▶ PROVIDED MATERIAL:
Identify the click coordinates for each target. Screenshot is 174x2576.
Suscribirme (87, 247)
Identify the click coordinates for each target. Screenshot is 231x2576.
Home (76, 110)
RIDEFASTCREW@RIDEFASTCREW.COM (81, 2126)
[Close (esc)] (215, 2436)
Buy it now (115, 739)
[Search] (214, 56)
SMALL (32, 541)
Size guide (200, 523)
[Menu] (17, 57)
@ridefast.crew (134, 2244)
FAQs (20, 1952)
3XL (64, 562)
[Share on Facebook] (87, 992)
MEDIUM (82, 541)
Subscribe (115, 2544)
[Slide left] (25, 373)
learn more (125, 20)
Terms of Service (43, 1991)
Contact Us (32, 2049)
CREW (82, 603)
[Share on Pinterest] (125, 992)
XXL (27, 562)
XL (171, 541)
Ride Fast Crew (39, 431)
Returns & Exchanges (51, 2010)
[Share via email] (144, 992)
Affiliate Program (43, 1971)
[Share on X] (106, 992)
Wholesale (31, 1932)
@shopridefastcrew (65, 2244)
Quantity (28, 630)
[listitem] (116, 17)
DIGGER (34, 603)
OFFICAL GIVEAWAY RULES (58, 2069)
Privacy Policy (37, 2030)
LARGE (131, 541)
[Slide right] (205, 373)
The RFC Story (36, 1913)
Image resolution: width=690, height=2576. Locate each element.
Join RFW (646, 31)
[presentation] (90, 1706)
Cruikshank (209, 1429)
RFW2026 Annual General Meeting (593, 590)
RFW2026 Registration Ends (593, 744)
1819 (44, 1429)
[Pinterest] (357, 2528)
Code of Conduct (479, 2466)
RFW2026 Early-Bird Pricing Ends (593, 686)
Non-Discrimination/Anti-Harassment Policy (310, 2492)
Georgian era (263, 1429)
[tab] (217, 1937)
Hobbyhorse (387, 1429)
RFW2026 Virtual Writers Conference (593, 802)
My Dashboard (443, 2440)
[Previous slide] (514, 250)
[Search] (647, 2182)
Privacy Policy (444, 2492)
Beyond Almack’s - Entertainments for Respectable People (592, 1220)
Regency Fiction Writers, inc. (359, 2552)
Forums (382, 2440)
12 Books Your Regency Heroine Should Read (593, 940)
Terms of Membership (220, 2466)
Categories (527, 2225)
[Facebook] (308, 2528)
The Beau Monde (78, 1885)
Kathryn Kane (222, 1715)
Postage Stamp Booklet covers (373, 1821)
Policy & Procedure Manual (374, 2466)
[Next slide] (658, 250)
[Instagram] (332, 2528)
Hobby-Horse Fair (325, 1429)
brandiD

▶ TO DO: Show every line of the listing in which the string "each" can be found.

▶ TASK RESULT:
Identify the click coordinates for each target. Screenshot is 174x2576.
Identify the click coordinates for each target. Screenshot is 231x2576.
Image resolution: width=690, height=2576. Locate each element.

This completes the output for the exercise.